* What is required
Could you copy out every line of the data where the word "warning" occurs?
====== Data section
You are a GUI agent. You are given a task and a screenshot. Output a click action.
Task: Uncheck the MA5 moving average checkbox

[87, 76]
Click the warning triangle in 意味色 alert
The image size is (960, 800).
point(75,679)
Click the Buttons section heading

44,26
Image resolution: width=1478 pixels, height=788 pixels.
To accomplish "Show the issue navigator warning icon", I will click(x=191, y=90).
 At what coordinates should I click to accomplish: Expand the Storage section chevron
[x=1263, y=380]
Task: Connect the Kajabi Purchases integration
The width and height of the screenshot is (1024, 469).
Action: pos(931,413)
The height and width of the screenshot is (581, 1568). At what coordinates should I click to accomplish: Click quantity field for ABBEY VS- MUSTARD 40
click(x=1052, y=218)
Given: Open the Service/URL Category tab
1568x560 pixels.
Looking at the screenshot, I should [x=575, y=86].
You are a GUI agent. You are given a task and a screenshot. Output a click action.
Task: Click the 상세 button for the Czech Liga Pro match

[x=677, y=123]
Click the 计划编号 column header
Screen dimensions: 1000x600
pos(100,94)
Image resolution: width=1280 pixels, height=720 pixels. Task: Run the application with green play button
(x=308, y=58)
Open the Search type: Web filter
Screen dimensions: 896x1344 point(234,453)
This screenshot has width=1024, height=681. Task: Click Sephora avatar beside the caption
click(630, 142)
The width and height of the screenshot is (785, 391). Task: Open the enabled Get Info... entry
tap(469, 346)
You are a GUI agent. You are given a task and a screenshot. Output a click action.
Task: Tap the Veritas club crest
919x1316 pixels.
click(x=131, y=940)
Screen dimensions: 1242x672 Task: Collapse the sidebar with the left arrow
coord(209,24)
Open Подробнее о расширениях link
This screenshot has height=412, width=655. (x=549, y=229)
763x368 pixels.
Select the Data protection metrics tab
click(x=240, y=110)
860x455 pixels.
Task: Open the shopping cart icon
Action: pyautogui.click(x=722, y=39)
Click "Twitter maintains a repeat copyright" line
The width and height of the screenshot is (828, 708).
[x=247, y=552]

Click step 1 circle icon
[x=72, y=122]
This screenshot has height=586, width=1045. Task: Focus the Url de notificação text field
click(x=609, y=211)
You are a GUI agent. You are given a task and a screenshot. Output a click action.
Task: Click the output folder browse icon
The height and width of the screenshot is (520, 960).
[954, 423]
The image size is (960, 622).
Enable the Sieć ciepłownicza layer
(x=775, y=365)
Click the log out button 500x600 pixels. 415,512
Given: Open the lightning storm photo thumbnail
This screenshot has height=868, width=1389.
============
* Exercise solution
Click the warning triangle in 意味色 alert
To accomplish "Show the issue navigator warning icon", I will click(x=191, y=90).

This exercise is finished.